§ Activity
Within the data that follows, how many lines carry the string "agent"? Give the number alone.

§ Collected data
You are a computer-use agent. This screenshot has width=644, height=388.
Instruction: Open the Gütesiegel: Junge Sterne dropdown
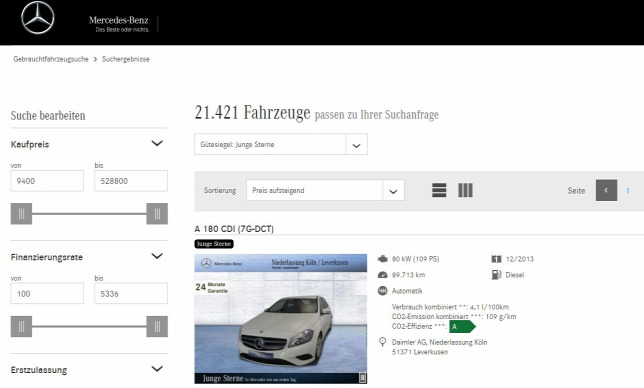click(x=281, y=144)
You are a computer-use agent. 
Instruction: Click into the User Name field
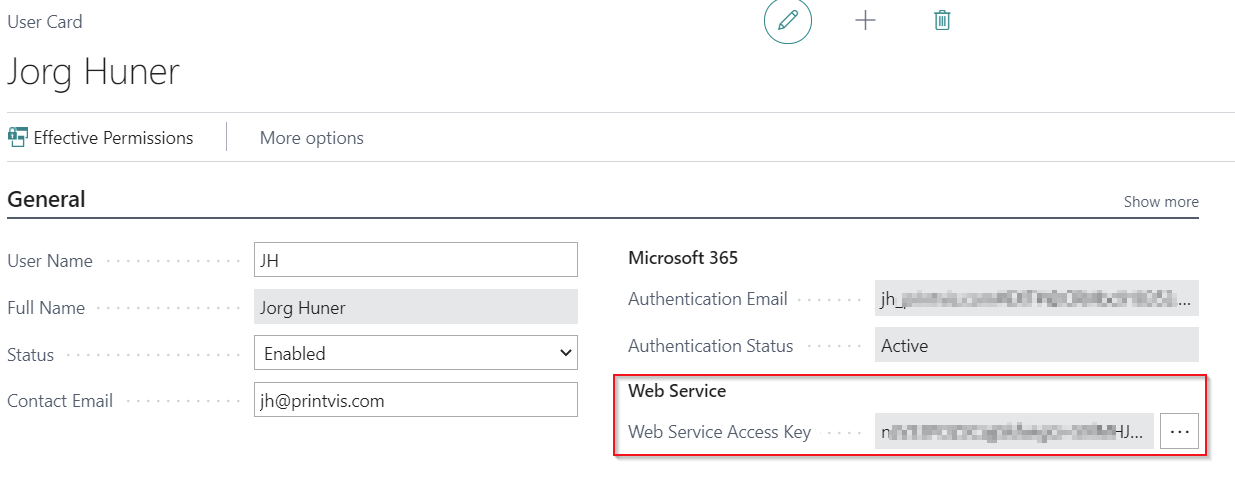(415, 260)
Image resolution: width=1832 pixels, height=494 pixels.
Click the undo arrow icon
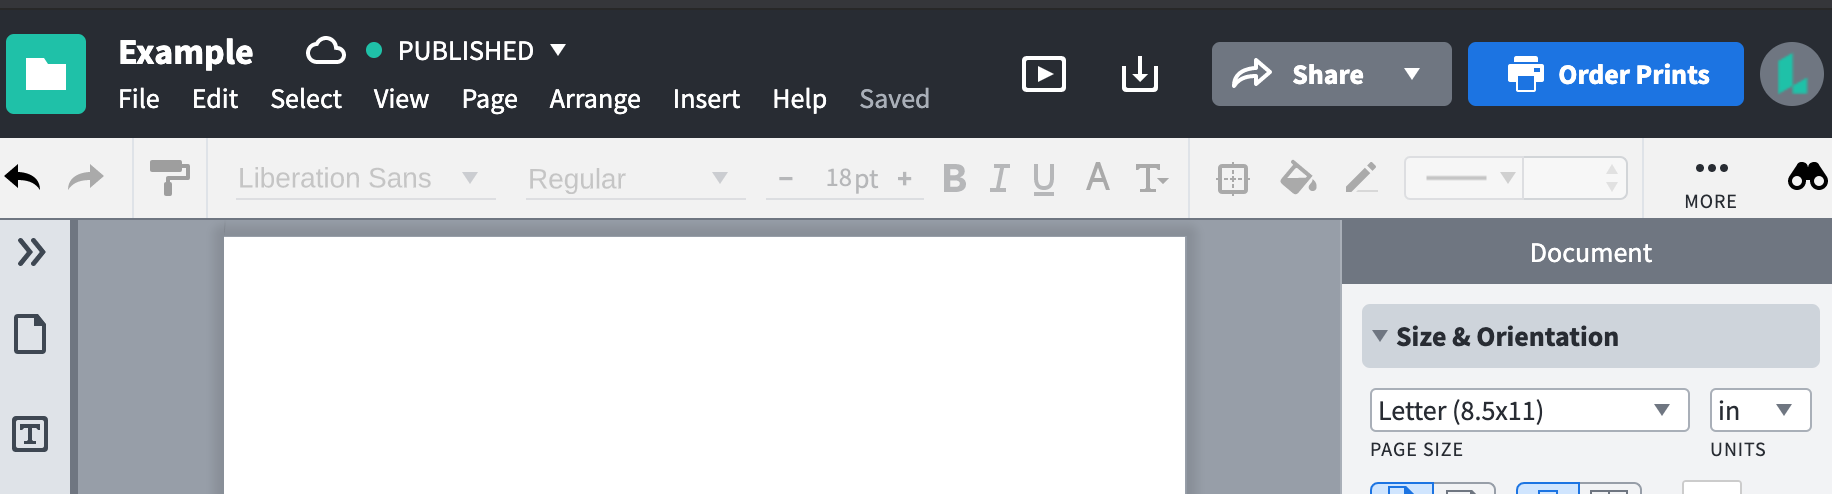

§ Task output
2